Par ailleurs, en plus d’une protection biotique, les myrmécophytes
peuvent recevoir des nutriments de la part de leurs fourmis associées
(myrmécotrophie). C’est le cas de nombreux épiphytes et
de certains phanérophytes. Des travaux spécifiques ont été
organisés en Guyane.
L’étude des venins a été le prolongement naturel
des recherches sur la prédation. Mais ce sont Jérôme
Orivel (actuellement DR2-CNRS à Kourou), puis, plus tard, Axel
Touchard (actuellement en Post-Doc à Kourou) qui ont effectué
ces recherches qui portent sur des venins peptidiques.
Par ailleurs, au Cameroun avec Maurice Tindo, puis en Guyane avec Bruno
Corbara et Jim Carpenter, une recherche sur l’écologie des
guêpes sociales a été organisée.
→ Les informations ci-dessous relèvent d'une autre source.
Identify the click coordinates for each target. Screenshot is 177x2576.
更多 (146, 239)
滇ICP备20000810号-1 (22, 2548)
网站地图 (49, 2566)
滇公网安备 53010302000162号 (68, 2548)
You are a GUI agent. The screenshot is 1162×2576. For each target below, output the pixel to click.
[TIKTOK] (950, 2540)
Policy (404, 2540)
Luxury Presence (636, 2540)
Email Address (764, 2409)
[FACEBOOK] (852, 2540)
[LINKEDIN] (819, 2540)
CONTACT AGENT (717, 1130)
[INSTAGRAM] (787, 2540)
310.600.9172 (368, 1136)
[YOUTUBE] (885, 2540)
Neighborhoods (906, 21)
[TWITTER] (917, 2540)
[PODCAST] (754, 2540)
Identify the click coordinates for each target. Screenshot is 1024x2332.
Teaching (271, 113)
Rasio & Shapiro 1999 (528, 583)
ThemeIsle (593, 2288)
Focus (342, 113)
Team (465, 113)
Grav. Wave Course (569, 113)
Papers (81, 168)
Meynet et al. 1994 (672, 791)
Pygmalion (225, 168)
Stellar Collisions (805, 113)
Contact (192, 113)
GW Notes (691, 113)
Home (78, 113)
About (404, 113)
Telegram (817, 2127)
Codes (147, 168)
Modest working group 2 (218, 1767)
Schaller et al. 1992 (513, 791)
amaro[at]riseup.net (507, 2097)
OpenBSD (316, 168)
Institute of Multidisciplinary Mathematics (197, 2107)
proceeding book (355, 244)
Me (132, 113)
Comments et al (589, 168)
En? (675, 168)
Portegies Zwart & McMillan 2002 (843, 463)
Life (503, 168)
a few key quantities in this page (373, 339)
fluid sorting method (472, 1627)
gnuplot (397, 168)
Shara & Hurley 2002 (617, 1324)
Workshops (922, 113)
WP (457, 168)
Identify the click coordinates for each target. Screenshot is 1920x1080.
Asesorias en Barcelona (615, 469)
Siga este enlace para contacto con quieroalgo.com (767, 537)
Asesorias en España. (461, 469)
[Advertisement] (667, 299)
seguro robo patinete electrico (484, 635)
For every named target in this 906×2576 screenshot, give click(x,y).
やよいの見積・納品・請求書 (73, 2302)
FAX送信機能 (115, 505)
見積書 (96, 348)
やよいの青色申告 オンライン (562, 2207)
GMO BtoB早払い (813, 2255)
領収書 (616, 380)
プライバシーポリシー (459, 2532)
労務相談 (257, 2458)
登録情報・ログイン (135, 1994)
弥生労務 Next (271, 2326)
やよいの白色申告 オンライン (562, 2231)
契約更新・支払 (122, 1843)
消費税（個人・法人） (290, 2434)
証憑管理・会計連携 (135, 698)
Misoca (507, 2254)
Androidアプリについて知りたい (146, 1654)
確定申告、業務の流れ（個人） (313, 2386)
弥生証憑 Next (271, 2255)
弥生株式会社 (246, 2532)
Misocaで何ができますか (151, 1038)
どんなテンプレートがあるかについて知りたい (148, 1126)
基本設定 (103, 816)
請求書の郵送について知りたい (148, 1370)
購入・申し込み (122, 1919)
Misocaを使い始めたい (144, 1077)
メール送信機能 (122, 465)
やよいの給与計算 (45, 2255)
L’un des travaux,
qui porte sur le changement global, montre que l’effet drastique du phénomène
La Nina 2000 fut irréversible.
Finalement, j’ai organisé en Guyane une recherche sur les moustiques,
mais c’est Stanislas Talaga, actuellement Post-Doc à l’Institut
Pasteur de Cayenne, qui a effectué les travaux.
Ensuite
- citer 3 fourmis (ou autres animaux?) : la plus belle, la plus intéressante
et la plus bizarre
La plus belle : Daceton armigerum ; la plus intéressante : Allomerus
decemarticulatus ; la plus bizarre (ou étonnante quand on la rencontre
pour la première fois) : Cephalotes
atratus parasitée et donc avec le gastre rouge.
Citer
3 publis, dont celle que tu considères comme la meilleure et celle qui
t'a demandé le plus de travail, et celle qui t'a le plus posé
de pb..
La meilleure :
Dejean A., Orivel J., Hérault B., Corbara B. 2016. A cuckoo-like parasitic
moth leads African weaver ant colonies to their ruin. Scientific Reports 6:
23778 (DOI: 10.1038/srep23778).
Celle qui a demandé le plus de travail
Dejean A., Orivel J., Rossi V., Roux O., Lauth J., Malé P.-J. G., Céréghino
R., Leroy C. 2013. Predation success by a plant-ant indirectly favours the growth
and fitness of its host myrmecophyte. PLoS ONE 8: e59405.
Préparation comprise, un an de travail intense (il s’agit d’une
expérimentation en forêt).
Celle qui a posé le plus de problème
:
Dejean A., Céréghino R., Leponce M., Rossi V., Roux O., Compin
A., Delabie J.H.C., Corbara B. 2015. The fire ant Solenopsis saevissima and
habitat disturbance alter ant communities. Biological Conservation 187: 145–153.
Non seulement nous nous sommes fait piquer par les fourmis durant le travail
de terrain, mais un Reviewer, pourtant sympa et élogieux, a fait 106
commentaires, tous se voulant constructifs mais généralement difficiles
à comprendre réellement ; la réponse à ces commentaires
a été deux fois plus longue que le manuscrit.
Enfin
comment une personne senior considère la situation actuelle et un conseil
à donner à un jeune qui commence
Situation actuelle : intéressante car tout le monde a compris (au moins
en recherche) que la notion de diversité n’est pas quelque chose
de vain et que la biologie moléculaire est un moyen technique ultra pratique,
mais pas une science.
Conseils à donner : (1) être
certain de devenir chercheur car cela implique un temps de travail important
et donc une forte motivation plus une organisation ‘familiale’ adaptée
; (2) la recherche ne doit pas être confondue avec l’accumulation
de connaissances personnelles, même s’il en faut pas mal (i.e.,
ne pas confondre avec le CAPES ou l’Agreg), mais trouver du novo ; (3)
bien savoir comment le système est organisé, certaines recherches
impliquent un travail technique synchrone entre plusieurs chercheurs et ingénieurs
(i.e., réunion hebdomadaire chacun avec son résultat et le processus
avance pas à pas ; quand un membre du groupe ‘foire’ tout
le groupe est bloqué avec ses X inconvénients), cela n’a
rien à voir avec le travail du chercheur qui bénéficie
d’une certaine indépendance, même s’il s’associe
avec des collègues ; (4) bien retenir que tous ceux qui s’organisent
correctement finissent par avoir un poste pourvu qu’ils soient assez tenaces.